The diagram convention chosen by the NCEDC for entity relationships was not specific with respect to the nature of the relations. In particular, exclusivity, whether a null key as permitted, was not expressed. For example, in the IDC schema, an origin cannot exist unless it points to at least one of possibly many arrivals. Presumably this results from the processes the schema is meant to support, in that origins arise solely from associating arrivals. In a more general sense, it might be necessary to include origin information for which arrival information is not available. Some of the relationships expressed in the entity relationship diagram below were guesses. For the most part I followed similar conditionality expressed in the IDC schema, except where so doing violated major precepts of my understanding of the problems encountered in regional network analysis. In reading this discussion please assume that any symbolism expressing exclusivity may be suspect. In any case, the ambiguity introduced by the lack of this information is not particularly significant.
|
| NCEDC_PAR: Entity relation diagram (ERD) showing the Parametric Information Schema. |
Relationships and entities that are homologous to CSS 3.0 core functionality are drawn in bold to facilitate a comparison. Normal line density is associated with features that are new in the NCEDC schema, often representing functionality which is more specialized towards regional network operation and analysis. The corresponding entity names are shown in Table 1.

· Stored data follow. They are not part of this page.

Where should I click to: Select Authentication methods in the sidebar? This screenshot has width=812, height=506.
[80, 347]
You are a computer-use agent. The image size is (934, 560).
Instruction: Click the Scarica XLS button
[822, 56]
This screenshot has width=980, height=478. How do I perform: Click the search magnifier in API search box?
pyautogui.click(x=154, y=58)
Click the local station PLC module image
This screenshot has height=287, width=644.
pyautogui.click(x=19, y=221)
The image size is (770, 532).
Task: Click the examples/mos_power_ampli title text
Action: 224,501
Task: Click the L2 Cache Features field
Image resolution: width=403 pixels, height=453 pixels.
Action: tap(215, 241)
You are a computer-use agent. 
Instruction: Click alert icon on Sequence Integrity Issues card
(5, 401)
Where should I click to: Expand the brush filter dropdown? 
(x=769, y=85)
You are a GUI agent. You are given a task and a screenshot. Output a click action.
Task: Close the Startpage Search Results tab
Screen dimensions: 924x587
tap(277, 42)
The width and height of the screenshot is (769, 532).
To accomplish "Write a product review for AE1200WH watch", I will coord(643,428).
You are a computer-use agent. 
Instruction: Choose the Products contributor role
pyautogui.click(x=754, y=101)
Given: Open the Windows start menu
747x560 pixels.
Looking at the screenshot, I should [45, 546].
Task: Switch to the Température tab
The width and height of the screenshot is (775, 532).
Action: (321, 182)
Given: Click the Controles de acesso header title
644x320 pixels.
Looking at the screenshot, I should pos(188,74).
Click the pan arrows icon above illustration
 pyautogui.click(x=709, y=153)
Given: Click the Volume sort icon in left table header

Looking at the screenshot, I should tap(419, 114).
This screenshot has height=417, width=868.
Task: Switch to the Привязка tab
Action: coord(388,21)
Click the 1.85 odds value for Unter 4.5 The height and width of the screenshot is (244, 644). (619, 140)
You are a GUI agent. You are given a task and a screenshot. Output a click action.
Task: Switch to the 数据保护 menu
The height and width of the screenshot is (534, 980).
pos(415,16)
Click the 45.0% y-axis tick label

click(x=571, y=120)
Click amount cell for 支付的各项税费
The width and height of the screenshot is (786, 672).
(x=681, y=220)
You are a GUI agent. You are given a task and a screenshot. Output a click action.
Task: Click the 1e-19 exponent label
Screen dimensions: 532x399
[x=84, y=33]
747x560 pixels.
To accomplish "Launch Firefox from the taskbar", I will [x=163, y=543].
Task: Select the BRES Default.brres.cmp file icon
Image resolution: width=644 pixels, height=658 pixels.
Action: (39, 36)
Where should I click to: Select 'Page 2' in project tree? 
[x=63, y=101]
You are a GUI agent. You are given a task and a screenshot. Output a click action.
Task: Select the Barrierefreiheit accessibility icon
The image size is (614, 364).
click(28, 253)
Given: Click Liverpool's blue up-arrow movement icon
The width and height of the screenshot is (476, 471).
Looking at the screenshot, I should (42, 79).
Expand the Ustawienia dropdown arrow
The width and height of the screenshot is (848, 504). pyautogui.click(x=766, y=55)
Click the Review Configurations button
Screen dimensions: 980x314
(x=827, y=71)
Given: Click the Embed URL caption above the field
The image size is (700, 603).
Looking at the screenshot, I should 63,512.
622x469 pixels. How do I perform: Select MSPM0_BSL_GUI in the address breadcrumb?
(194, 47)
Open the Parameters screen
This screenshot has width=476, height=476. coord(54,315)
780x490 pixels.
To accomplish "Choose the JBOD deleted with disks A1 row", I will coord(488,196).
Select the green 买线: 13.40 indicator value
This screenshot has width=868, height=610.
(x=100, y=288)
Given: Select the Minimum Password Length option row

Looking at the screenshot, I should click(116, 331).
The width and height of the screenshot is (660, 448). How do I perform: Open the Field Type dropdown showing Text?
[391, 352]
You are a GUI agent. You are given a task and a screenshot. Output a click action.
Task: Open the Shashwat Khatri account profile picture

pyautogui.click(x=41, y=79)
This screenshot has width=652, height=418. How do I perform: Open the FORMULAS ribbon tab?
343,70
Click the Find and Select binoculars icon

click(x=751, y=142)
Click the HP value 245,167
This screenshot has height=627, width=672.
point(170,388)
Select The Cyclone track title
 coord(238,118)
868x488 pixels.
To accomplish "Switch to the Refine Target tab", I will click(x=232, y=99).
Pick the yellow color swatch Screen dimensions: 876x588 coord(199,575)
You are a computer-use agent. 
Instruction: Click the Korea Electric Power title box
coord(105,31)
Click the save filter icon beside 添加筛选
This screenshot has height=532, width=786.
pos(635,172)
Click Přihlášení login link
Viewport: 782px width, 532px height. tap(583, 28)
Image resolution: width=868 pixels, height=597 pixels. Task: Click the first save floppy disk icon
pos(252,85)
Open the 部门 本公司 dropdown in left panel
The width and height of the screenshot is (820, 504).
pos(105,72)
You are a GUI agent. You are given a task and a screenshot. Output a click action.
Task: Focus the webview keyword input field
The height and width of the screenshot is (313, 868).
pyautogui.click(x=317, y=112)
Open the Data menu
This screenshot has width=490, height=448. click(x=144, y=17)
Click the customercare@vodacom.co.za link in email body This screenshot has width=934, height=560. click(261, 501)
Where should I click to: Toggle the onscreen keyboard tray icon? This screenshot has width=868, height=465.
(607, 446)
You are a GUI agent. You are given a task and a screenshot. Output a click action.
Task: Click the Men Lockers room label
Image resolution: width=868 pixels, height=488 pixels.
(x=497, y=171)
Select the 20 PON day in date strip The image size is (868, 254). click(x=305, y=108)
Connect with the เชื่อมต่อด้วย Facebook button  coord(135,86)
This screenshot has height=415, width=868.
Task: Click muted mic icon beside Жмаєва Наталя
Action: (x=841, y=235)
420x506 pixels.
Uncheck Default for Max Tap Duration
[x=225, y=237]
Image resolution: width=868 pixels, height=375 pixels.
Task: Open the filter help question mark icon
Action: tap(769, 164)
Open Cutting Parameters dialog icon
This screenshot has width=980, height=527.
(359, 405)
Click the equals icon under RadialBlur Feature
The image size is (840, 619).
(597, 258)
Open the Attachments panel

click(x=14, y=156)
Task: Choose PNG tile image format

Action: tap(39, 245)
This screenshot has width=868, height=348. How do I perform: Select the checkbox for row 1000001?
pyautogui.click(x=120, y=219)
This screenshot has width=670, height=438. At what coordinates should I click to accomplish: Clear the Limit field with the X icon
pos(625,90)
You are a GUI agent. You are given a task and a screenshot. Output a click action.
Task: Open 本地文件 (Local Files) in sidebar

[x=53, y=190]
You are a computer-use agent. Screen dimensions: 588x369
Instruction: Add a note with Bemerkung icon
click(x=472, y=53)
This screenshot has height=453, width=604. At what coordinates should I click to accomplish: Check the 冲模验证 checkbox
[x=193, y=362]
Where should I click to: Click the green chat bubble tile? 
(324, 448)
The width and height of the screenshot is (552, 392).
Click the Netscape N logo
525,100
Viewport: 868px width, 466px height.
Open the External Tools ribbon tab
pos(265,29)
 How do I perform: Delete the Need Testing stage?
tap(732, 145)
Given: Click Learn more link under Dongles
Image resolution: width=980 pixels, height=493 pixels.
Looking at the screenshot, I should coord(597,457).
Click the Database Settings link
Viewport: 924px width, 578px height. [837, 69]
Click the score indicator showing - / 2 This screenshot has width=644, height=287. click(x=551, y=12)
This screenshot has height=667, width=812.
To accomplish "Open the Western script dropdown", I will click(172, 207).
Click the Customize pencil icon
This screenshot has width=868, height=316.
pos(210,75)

The NCEDC schema uses the same architecture as the IDC in that there is an Event entity at the CATALOG layer that selects Event rows from the SUMMARY layer. The Event table adds several attributes that are not present in the IDC counterpart. These contain information of a summary natures such as the number of available arrivals, number of available amplitudes. Having SUMMARY layer information maintained at the CATALOG layer may be problematic. For example, changing the preferred origin would would require recalculating the number of arrivals if this column is meant to reflect the number associated with a particular origin since this information is not retained at the SUMMARY layer. If the number of arrivals reflects the total number of arrivals that appear to be associated with a given event the problem becomes even worse. Low level programs, such as associators, and post processing updating routines would have to reach upward two levels and modify tables thay they should know nothing about. Software maintenance and quality assurance in analysis procedures would then suffer as a result. Two additional columns were also added, a key to a general comment in the Remark table (not shown in the diagram), and an event type. The event type indicates the type of the event, such as teleseisms, quarry blasts, local events, and so forth. There might be some difficulty when exchanging events between adjacent networks, since one network's regional is another network's local event. Also, since origins don't have event types, there would need to be some mechanism for assigning this definition as Event entries are created.
Structurally, the NCEDC schema introduces two new foreign keys, prefmag, and prefmec, which treats the magnitude and mechanism information on the summary layer in the same manner as the corresponding origin. This seems very appealing. I do have concerns though, regarding the complexity of relationships between the Event and Origin entities and other entities on the SUMMARY layer. It seems likely that this complexity would lead to an updating nightmare. For example, what does it mean for an an event's preferred magnitude to depend upon an origin that is not the event's preferred origin.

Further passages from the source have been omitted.